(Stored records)
┏━━
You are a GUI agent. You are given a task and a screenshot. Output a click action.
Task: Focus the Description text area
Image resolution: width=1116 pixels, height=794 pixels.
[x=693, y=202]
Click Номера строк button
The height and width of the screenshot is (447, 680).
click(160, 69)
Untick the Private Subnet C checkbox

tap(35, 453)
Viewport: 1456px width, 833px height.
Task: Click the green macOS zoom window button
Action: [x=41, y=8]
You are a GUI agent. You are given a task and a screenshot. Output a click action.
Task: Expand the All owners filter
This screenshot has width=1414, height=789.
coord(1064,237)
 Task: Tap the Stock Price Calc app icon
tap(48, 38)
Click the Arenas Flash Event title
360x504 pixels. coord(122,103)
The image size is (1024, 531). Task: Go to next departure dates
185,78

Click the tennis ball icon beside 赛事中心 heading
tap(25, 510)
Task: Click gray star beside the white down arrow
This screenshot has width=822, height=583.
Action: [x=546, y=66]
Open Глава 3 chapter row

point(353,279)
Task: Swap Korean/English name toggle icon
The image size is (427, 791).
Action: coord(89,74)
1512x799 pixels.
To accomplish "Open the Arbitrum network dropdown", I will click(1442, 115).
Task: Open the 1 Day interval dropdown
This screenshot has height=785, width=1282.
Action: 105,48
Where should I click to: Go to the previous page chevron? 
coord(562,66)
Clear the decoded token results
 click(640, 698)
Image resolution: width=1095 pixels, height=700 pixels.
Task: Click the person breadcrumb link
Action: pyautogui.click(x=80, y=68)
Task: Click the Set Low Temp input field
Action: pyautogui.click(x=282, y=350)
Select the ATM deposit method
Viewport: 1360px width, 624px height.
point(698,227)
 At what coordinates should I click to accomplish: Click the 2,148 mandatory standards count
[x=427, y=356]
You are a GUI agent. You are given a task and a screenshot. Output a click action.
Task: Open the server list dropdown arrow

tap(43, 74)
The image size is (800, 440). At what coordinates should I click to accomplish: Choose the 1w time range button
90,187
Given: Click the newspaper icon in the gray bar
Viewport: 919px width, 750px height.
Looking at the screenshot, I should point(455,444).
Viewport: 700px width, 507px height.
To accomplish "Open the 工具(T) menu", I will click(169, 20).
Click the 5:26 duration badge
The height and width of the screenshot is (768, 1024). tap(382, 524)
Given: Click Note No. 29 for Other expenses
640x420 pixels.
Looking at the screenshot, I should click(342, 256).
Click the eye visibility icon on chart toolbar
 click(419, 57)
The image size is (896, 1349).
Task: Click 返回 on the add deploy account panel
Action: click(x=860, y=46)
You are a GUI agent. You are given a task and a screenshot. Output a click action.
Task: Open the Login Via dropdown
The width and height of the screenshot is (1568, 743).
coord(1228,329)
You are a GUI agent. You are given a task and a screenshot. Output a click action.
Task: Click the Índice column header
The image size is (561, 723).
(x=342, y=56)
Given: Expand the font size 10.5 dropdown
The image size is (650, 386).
┗━━
Work to be completed: Please rewrite the entries above, swapping each "GUI agent" for "screen assistant" and leaving everything else as it is.

Complete output:
You are a screen assistant. You are given a task and a screenshot. Output a click action.
Task: Focus the Description text area
Image resolution: width=1116 pixels, height=794 pixels.
[x=693, y=202]
Click Номера строк button
The height and width of the screenshot is (447, 680).
click(160, 69)
Untick the Private Subnet C checkbox

tap(35, 453)
Viewport: 1456px width, 833px height.
Task: Click the green macOS zoom window button
Action: [x=41, y=8]
You are a screen assistant. You are given a task and a screenshot. Output a click action.
Task: Expand the All owners filter
This screenshot has width=1414, height=789.
coord(1064,237)
 Task: Tap the Stock Price Calc app icon
tap(48, 38)
Click the Arenas Flash Event title
360x504 pixels. coord(122,103)
The image size is (1024, 531). Task: Go to next departure dates
185,78

Click the tennis ball icon beside 赛事中心 heading
tap(25, 510)
Task: Click gray star beside the white down arrow
This screenshot has width=822, height=583.
Action: [x=546, y=66]
Open Глава 3 chapter row

point(353,279)
Task: Swap Korean/English name toggle icon
The image size is (427, 791).
Action: coord(89,74)
1512x799 pixels.
To accomplish "Open the Arbitrum network dropdown", I will click(1442, 115).
Task: Open the 1 Day interval dropdown
This screenshot has height=785, width=1282.
Action: 105,48
Where should I click to: Go to the previous page chevron? 
coord(562,66)
Clear the decoded token results
 click(640, 698)
Image resolution: width=1095 pixels, height=700 pixels.
Task: Click the person breadcrumb link
Action: pyautogui.click(x=80, y=68)
Task: Click the Set Low Temp input field
Action: pyautogui.click(x=282, y=350)
Select the ATM deposit method
Viewport: 1360px width, 624px height.
point(698,227)
 At what coordinates should I click to accomplish: Click the 2,148 mandatory standards count
[x=427, y=356]
You are a screen assistant. You are given a task and a screenshot. Output a click action.
Task: Open the server list dropdown arrow

tap(43, 74)
The image size is (800, 440). At what coordinates should I click to accomplish: Choose the 1w time range button
90,187
Given: Click the newspaper icon in the gray bar
Viewport: 919px width, 750px height.
Looking at the screenshot, I should point(455,444).
Viewport: 700px width, 507px height.
To accomplish "Open the 工具(T) menu", I will click(169, 20).
Click the 5:26 duration badge
The height and width of the screenshot is (768, 1024). tap(382, 524)
Given: Click Note No. 29 for Other expenses
640x420 pixels.
Looking at the screenshot, I should click(342, 256).
Click the eye visibility icon on chart toolbar
 click(419, 57)
The image size is (896, 1349).
Task: Click 返回 on the add deploy account panel
Action: click(x=860, y=46)
You are a screen assistant. You are given a task and a screenshot. Output a click action.
Task: Open the Login Via dropdown
The width and height of the screenshot is (1568, 743).
coord(1228,329)
You are a screen assistant. You are given a task and a screenshot. Output a click action.
Task: Click the Índice column header
The image size is (561, 723).
(x=342, y=56)
Given: Expand the font size 10.5 dropdown
The image size is (650, 386).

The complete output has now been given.